(Saved entries)
···

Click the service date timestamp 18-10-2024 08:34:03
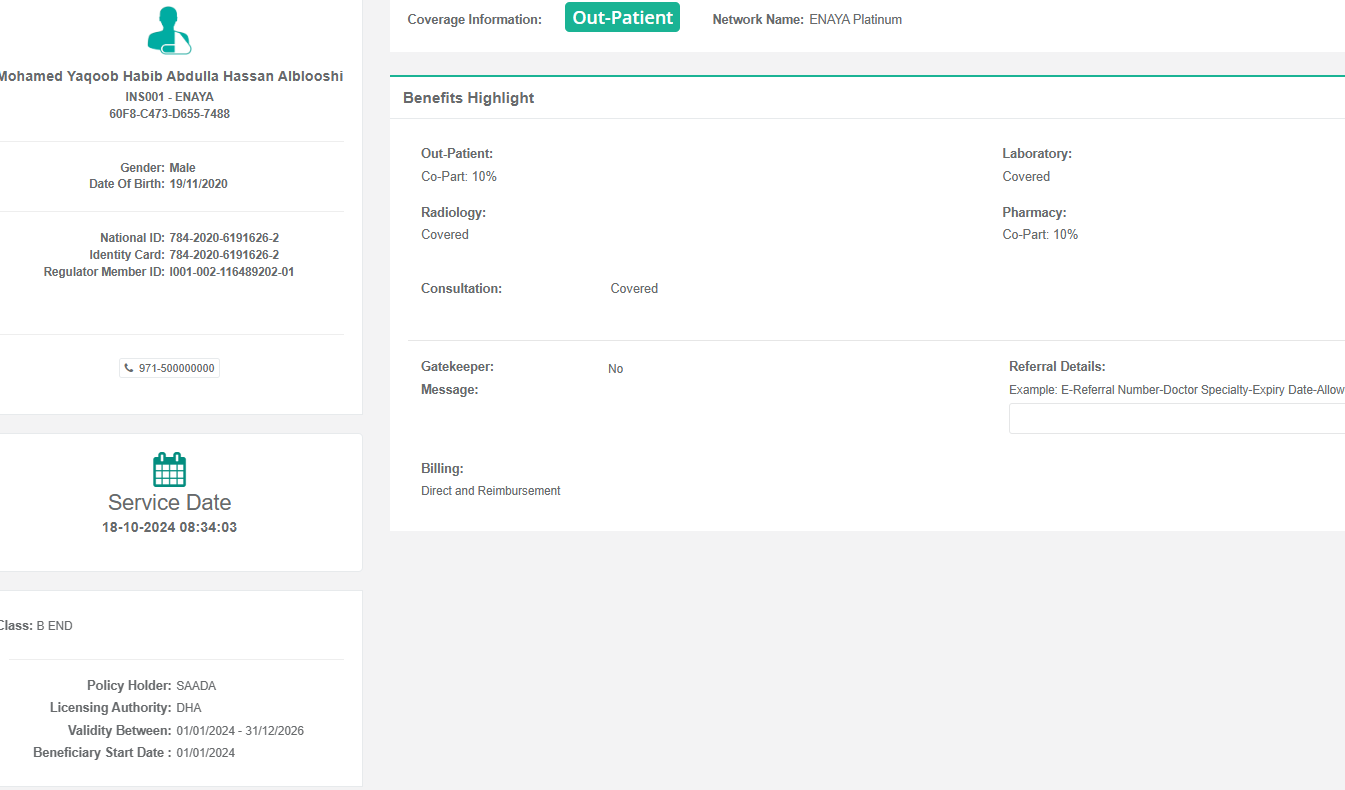The image size is (1345, 790). coord(169,527)
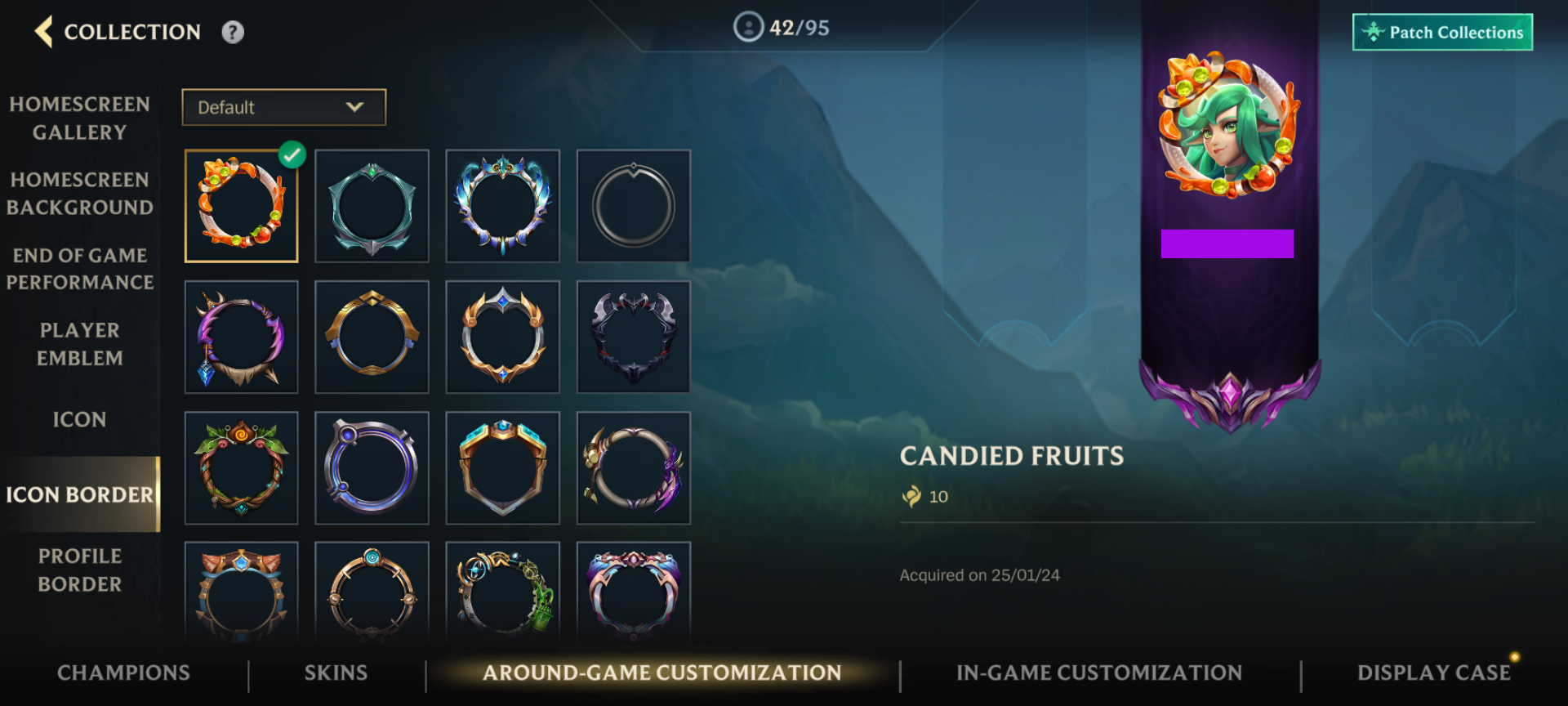
Task: Select the Candied Fruits icon border
Action: pos(241,206)
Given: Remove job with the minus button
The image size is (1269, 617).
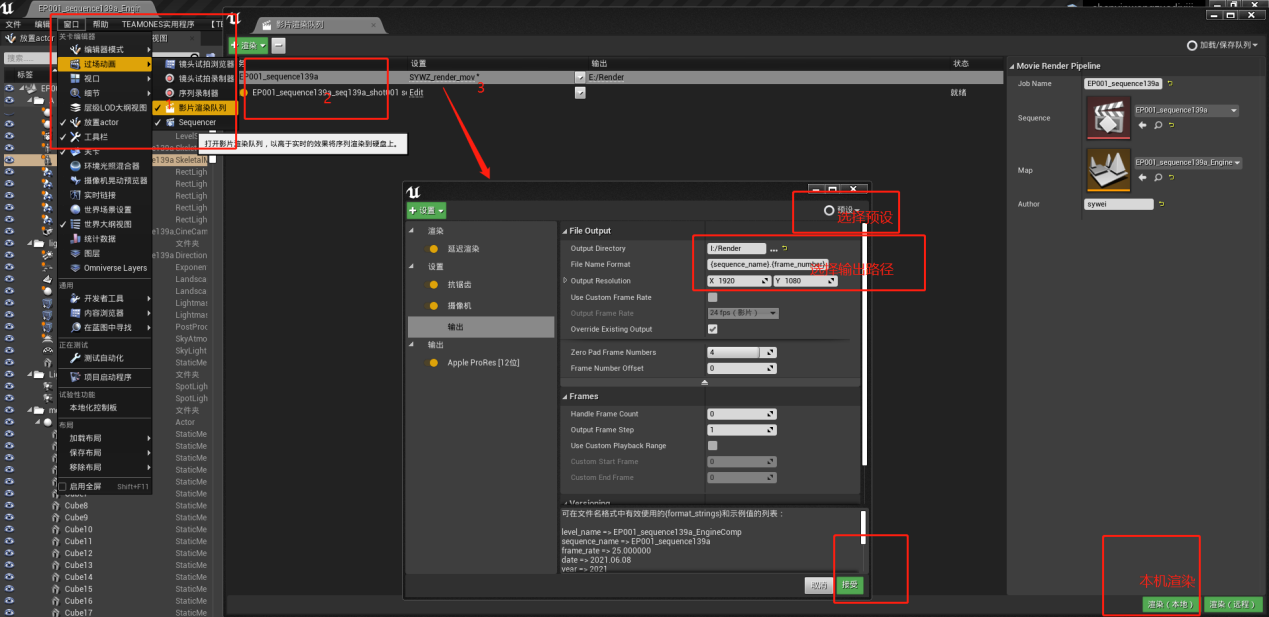Looking at the screenshot, I should coord(278,45).
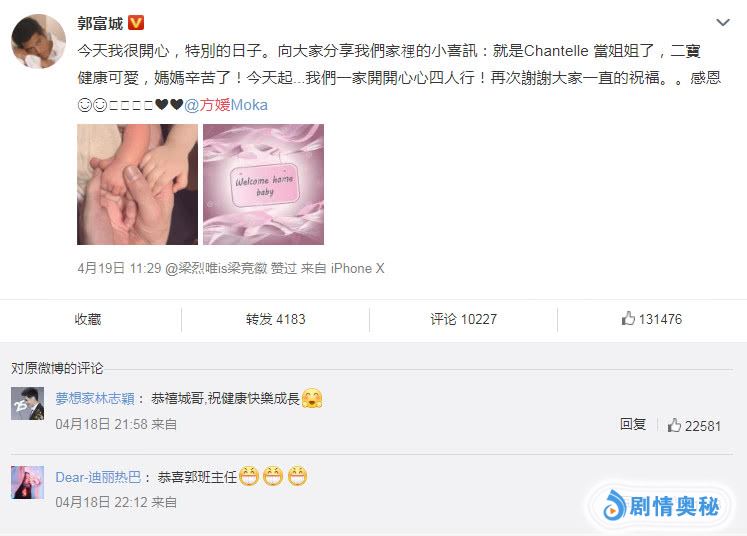Click 回复 on 林志穎's comment

pyautogui.click(x=633, y=424)
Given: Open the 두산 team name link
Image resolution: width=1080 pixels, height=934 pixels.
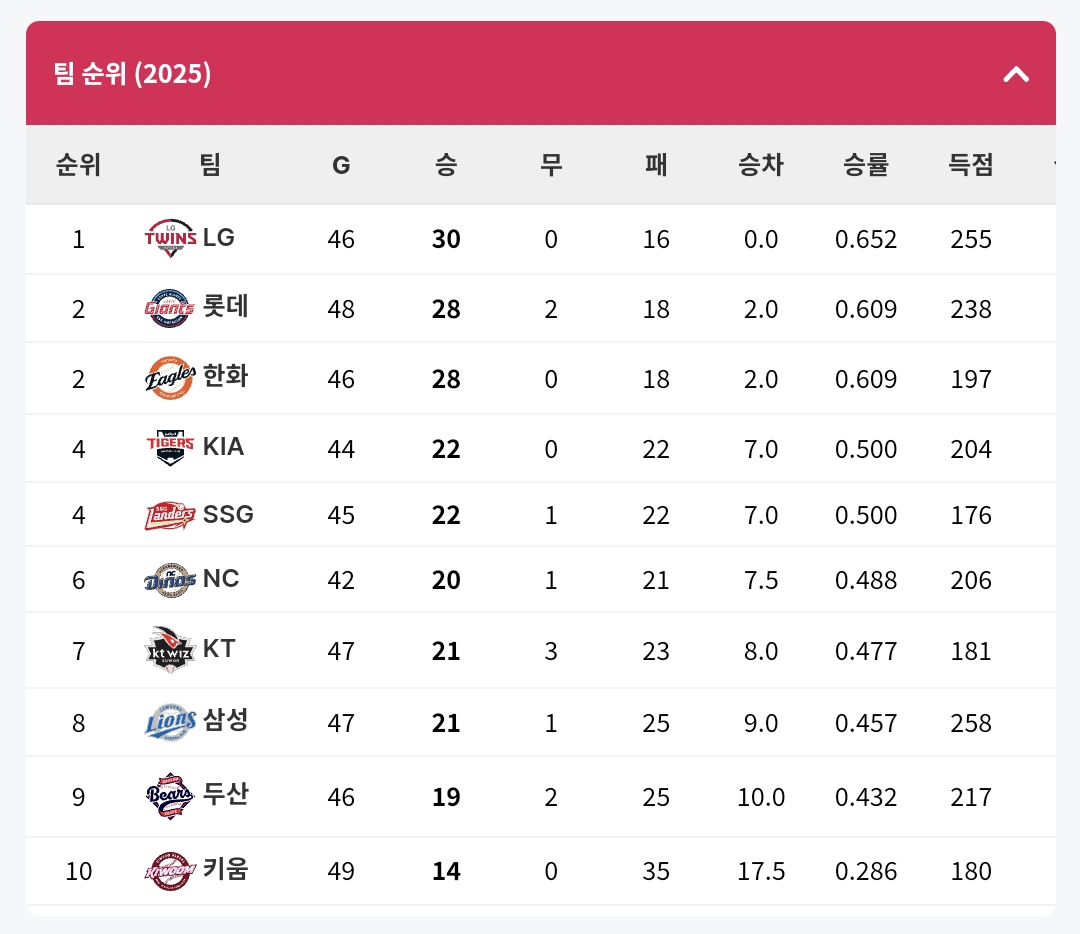Looking at the screenshot, I should click(225, 793).
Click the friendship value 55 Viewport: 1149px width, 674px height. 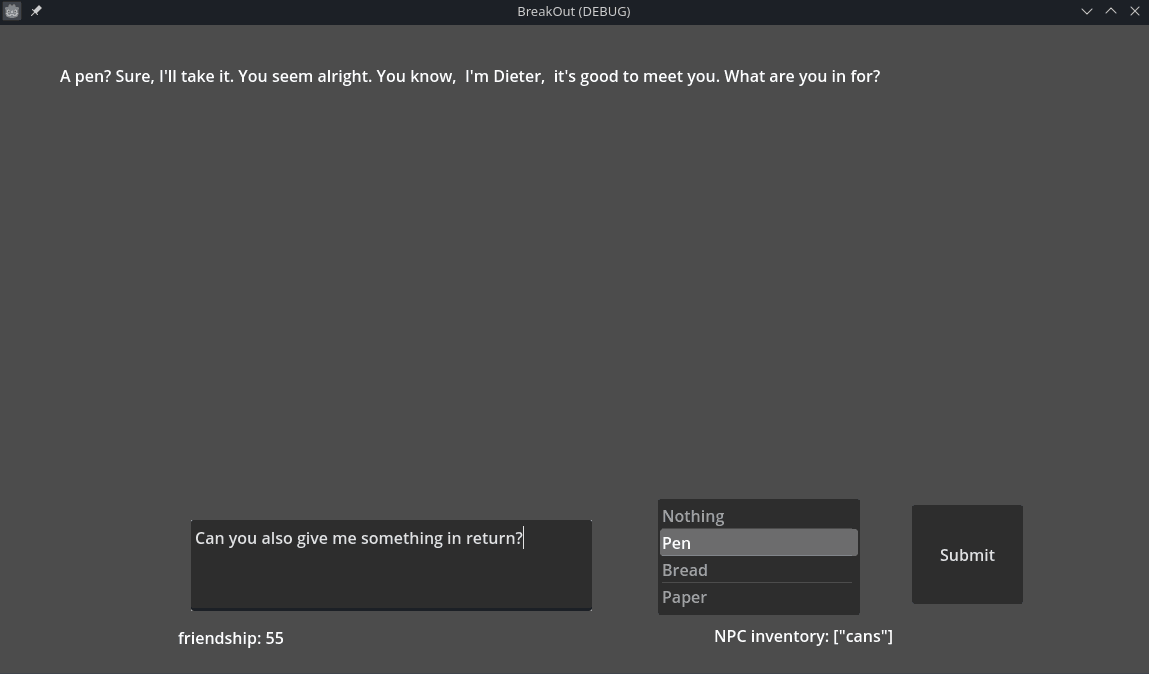(274, 638)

···

# ASSIGNED TASK
Lines from the records above that hold "Given" are the ones to list.

# SOLUTION BELOW
Given: Remove job with the minus button
Given: Open the 두산 team name link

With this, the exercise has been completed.